De même, un divorce aux torts exclusifs d’une femme est prononcé en 2019 par la Cour d’appel de Versailles au motif de son refus à avoir des relations sexuelles avec son mari. Cette décision a été confirmée par la Cour de cassation en septembre 2021 en rejetant le pourvoi de l’épouse. Ayant épuisé toutes les voies de recours internes, cette dernière a depuis introduit une requête devant la Cour Européenne des Droits de l’Homme.

Par ces décisions, ces Cours ont interprété la « communauté de vie » et la « fidélité » comme l’obligation d’une sexualité entre époux.

Ces décisions sont d’autant plus incompréhensibles que le viol entre époux est lui, reconnu par la jurisprudence depuis 1990 (Cour de cassation, chambre criminelle, 5 septembre 1990, Pourvoi n° 90-83.786) et confirmé par une autre décision de justice en 1992 (Cour de Cassation, Chambre criminelle, 11 juin 1992, Pourvoi n° 91-86.346).

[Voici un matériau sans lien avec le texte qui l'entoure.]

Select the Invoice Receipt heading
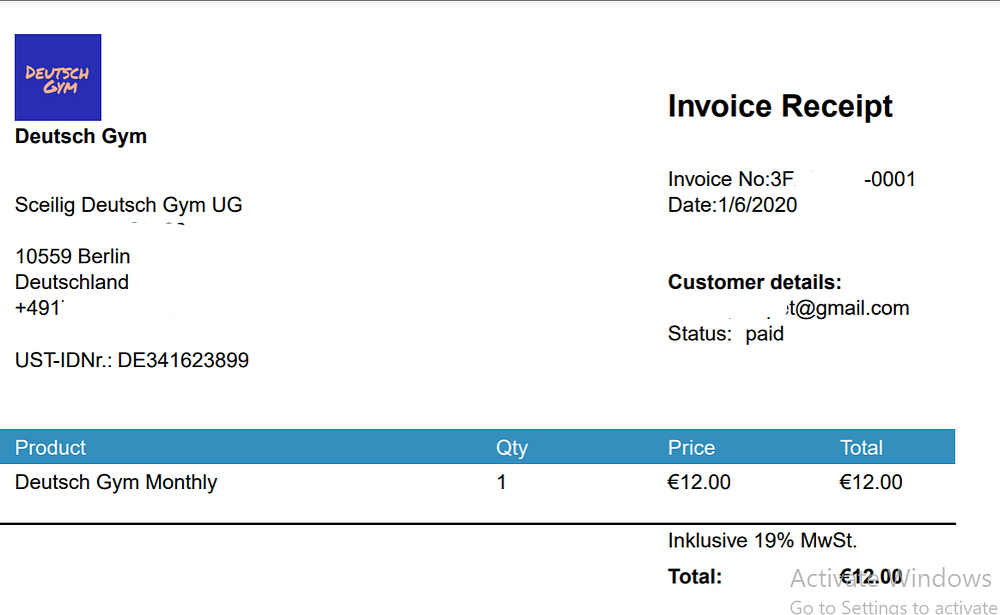This screenshot has height=615, width=1000. (x=780, y=107)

C’est la loi du 4 avril 2006 renforçant la prévention et la répression des violences au sein d’un couple ou commises contre les mineurs qui vient entériner dans notre code pénal le viol conjugal en son article 222-22. En effet, cet article disposait « le viol et les autres agressions sexuelles sont constitués lorsqu’ils ont été imposés à la victime dans les circonstances prévues par la présente section, quelle que soit la nature des relations existant entre l’agresseur et sa victime, y compris s’ils sont unis par les liens du mariage. Dans ce cas, la présomption de consentement des époux à l’acte sexuel ne vaut que jusqu’à preuve du contraire ». Par ailleurs, cette loi du 4 avril 2006 fait du viol conjugal un crime aggravé ajoutant à la liste des circonstances aggravantes du viol « lorsqu’il est commis par le conjoint ou le concubin de la victime ou le partenaire lié à la victime par un pacte civil de solidarité ».

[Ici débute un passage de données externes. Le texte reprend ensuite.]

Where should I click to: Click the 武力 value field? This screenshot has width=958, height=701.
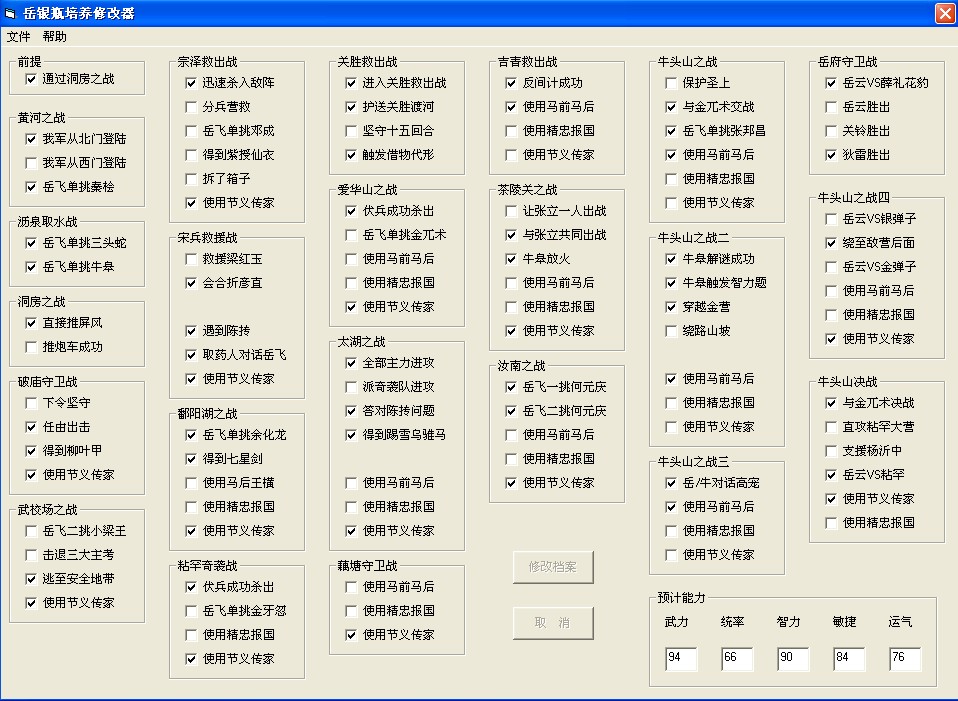coord(681,658)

La loi du 9 juillet 2010 relative aux violences faites spécifiquement aux femmes, aux violences au sein des couples et aux incidences de ces dernières sur les enfants a depuis modifié l’article 222-22 du code pénal précédemment cité. En effet, l’article dispose depuis « le viol et les autres agressions sexuelles sont constitués lorsqu’ils ont été imposés à la victime dans les circonstances prévues par la présente section, quelle que soit la nature des relations existant entre l’agresseur et sa victime, y compris s’ils sont unis par les liens du mariage » et ne fait plus référence à « la présomption de consentement des époux ». Néanmoins, cette présomption est aujourd’hui tacite puisque la victime de viol ou d’agression sexuelle doit toujours démontrer la contrainte, la menace, la violence ou la surprise. Par ailleurs, la circonstance aggravante « lorsqu’il est commis par le conjoint ou le concubin de la victime ou le partenaire lié à la victime par un pacte civil de solidarité » est toujours en vigueur aujourd’hui. Depuis la loi du 3 août 2018, « y compris lorsqu’ils ne cohabitent pas ».

Au regard de ces dispositions en vigueur aujourd’hui, comment peut-on encore condamner pour faute des épouses/époux qui ne désireraient pas de relations sexuelles puisque la loi condamne le fait, pour un individu, d’imposer à l’autre un acte sexuel.